Re: Back and a Question

  • From: Nuno Souto <dbvision@xxxxxxxxxxxx>
  • Date: Thu, 17 Aug 2006 20:50:58 +1000

ryan_gaffuri@xxxxxxxxxxx wrote,on my timestamp of 16/08/2006 11:51 PM:

if it doesn't state in SOX that developers can't have access to production data, how do the auditors determine what is a violation?

Exactly.


Not having access to PROD data is a real problem for ETL systems that recieve external data feeds. You can have alot of validation checks when you get the file, but you will never catch everything and sometimes you get bad data.
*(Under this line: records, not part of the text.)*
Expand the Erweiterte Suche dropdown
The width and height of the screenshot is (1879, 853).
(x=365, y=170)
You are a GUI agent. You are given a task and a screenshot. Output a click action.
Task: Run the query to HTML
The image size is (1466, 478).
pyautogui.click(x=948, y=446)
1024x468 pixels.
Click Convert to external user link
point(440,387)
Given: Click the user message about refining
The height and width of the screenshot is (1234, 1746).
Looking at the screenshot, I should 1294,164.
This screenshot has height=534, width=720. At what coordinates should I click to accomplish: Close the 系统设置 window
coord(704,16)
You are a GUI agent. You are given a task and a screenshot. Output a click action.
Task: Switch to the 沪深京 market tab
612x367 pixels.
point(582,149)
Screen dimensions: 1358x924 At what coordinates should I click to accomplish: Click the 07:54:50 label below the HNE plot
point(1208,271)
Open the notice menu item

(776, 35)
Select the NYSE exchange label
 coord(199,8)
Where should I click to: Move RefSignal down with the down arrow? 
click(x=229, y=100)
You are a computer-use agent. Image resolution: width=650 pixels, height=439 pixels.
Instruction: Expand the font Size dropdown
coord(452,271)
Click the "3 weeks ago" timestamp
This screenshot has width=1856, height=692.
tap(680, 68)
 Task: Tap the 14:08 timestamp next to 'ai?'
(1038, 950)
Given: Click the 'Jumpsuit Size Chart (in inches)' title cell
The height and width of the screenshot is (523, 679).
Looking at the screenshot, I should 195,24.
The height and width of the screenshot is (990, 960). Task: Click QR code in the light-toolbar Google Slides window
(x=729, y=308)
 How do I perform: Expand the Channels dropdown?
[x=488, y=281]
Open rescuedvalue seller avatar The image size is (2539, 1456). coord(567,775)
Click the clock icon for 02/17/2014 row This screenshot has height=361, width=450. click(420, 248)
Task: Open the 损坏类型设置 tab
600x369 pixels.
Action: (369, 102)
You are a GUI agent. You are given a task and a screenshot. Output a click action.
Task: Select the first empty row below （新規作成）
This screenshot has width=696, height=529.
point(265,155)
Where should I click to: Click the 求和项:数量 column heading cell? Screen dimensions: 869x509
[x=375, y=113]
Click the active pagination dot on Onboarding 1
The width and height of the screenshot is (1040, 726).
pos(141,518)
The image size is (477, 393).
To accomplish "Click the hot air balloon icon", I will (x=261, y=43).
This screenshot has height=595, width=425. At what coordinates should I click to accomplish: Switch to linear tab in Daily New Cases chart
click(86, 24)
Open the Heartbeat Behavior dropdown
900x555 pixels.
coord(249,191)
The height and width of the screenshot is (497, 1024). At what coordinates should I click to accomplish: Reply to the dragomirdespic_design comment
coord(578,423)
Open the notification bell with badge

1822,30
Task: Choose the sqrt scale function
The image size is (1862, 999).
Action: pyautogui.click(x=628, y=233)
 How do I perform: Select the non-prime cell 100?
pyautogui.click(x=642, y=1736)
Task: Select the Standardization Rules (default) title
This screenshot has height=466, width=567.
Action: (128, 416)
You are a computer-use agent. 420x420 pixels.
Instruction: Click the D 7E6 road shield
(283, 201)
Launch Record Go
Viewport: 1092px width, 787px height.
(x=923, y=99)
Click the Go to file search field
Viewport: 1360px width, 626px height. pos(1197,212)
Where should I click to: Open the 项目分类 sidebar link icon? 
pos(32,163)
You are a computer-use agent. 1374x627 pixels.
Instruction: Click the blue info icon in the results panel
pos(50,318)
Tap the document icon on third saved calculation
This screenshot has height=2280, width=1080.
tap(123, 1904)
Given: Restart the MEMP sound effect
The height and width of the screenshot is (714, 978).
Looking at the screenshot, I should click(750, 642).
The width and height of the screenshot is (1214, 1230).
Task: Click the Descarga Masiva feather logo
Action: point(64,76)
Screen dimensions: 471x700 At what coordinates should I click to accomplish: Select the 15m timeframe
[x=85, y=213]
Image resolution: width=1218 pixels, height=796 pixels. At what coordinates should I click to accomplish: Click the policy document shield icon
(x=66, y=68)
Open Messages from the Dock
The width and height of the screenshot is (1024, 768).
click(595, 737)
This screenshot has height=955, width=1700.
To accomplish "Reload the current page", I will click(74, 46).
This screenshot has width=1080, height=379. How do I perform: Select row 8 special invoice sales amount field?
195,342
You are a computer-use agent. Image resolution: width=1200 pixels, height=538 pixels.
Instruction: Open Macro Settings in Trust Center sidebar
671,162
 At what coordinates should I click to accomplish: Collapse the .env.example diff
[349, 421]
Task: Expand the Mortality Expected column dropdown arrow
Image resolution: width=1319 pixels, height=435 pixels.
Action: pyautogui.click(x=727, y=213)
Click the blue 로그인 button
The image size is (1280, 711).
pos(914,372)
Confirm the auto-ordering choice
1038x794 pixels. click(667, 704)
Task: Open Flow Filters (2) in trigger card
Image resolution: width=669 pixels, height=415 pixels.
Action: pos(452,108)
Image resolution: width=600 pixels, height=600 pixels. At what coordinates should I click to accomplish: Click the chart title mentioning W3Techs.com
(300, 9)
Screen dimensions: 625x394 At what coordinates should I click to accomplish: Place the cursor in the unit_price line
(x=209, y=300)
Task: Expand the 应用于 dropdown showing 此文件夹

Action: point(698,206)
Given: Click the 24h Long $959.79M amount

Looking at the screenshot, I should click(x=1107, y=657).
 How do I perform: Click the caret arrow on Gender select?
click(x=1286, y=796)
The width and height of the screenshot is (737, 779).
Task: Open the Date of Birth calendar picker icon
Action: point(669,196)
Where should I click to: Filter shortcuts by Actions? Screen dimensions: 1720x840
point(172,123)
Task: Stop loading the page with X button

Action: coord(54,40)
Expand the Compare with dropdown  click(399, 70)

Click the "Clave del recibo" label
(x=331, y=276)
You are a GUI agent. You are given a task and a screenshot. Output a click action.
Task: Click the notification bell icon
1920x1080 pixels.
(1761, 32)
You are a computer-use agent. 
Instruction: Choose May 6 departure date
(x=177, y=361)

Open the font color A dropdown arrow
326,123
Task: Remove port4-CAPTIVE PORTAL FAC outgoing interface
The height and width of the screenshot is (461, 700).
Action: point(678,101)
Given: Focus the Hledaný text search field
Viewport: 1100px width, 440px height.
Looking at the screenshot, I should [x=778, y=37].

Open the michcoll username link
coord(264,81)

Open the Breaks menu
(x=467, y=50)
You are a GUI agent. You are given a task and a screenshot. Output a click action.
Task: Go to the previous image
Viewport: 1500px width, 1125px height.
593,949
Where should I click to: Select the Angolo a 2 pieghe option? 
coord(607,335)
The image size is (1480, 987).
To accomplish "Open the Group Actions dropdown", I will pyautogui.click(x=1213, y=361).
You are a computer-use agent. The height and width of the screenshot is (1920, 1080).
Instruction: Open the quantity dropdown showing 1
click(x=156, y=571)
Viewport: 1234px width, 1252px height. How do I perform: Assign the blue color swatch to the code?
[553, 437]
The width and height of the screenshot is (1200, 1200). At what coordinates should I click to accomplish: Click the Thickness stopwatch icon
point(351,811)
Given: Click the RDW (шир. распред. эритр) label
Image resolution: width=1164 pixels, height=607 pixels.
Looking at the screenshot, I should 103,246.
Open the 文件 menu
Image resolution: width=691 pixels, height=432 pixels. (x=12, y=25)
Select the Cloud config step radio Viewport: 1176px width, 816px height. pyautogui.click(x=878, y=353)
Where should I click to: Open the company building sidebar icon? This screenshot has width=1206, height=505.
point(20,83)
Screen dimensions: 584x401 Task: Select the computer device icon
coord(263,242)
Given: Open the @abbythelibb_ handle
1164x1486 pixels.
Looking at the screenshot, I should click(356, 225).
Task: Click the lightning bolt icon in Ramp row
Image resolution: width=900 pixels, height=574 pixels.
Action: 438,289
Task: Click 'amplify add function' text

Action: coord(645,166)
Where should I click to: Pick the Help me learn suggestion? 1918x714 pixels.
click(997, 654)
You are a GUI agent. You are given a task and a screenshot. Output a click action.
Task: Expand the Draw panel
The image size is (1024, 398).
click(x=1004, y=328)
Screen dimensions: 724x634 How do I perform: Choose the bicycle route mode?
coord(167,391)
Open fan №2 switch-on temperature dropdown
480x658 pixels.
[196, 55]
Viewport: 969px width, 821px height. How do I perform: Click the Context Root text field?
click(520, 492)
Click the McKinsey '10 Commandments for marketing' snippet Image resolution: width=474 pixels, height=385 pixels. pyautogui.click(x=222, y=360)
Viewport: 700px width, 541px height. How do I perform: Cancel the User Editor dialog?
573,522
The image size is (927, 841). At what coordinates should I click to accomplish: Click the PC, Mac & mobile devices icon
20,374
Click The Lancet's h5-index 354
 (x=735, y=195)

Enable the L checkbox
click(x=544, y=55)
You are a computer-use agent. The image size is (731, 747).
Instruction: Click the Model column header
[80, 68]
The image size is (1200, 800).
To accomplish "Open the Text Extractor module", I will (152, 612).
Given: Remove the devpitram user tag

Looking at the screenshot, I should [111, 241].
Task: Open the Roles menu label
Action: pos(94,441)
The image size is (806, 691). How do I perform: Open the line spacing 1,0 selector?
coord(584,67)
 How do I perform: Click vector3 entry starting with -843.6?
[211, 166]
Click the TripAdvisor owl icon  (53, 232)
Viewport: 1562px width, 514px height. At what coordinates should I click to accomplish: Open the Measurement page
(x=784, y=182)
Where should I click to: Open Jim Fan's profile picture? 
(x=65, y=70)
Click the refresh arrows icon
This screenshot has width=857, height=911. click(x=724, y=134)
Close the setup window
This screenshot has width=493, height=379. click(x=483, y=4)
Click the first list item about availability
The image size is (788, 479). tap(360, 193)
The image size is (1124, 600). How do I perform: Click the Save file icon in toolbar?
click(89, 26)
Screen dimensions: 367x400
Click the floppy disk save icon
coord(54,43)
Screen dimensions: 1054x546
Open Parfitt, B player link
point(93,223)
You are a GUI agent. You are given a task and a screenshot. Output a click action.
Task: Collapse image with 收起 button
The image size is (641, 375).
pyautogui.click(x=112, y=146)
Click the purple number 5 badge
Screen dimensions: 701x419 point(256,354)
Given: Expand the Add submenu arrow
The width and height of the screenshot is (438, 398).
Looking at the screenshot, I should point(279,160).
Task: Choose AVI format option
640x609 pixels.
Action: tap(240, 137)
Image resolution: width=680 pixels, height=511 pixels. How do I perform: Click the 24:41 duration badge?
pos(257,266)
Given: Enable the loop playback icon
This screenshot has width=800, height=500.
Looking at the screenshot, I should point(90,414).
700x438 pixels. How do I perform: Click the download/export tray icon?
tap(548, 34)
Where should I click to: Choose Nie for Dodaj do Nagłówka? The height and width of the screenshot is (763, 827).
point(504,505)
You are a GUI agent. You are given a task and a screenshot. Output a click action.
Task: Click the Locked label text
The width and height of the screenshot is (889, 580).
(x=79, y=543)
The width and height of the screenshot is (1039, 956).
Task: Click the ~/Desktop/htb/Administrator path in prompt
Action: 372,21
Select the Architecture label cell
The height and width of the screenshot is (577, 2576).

You need to people to check it.
I guess the other option is to 'promote' a developer to systems administrator and put him on the production team so he can look at the data?


Narh.  Knock-up a coupla screens in htmldb or other similar RAD tool,
let them access data through an application interface, using a
given uid and "canned" sql.  Audit every last breath of that id.

Last thing you want is a developer lose in a production system
with sqlplus or worse: sqlnavigator or some such development tool.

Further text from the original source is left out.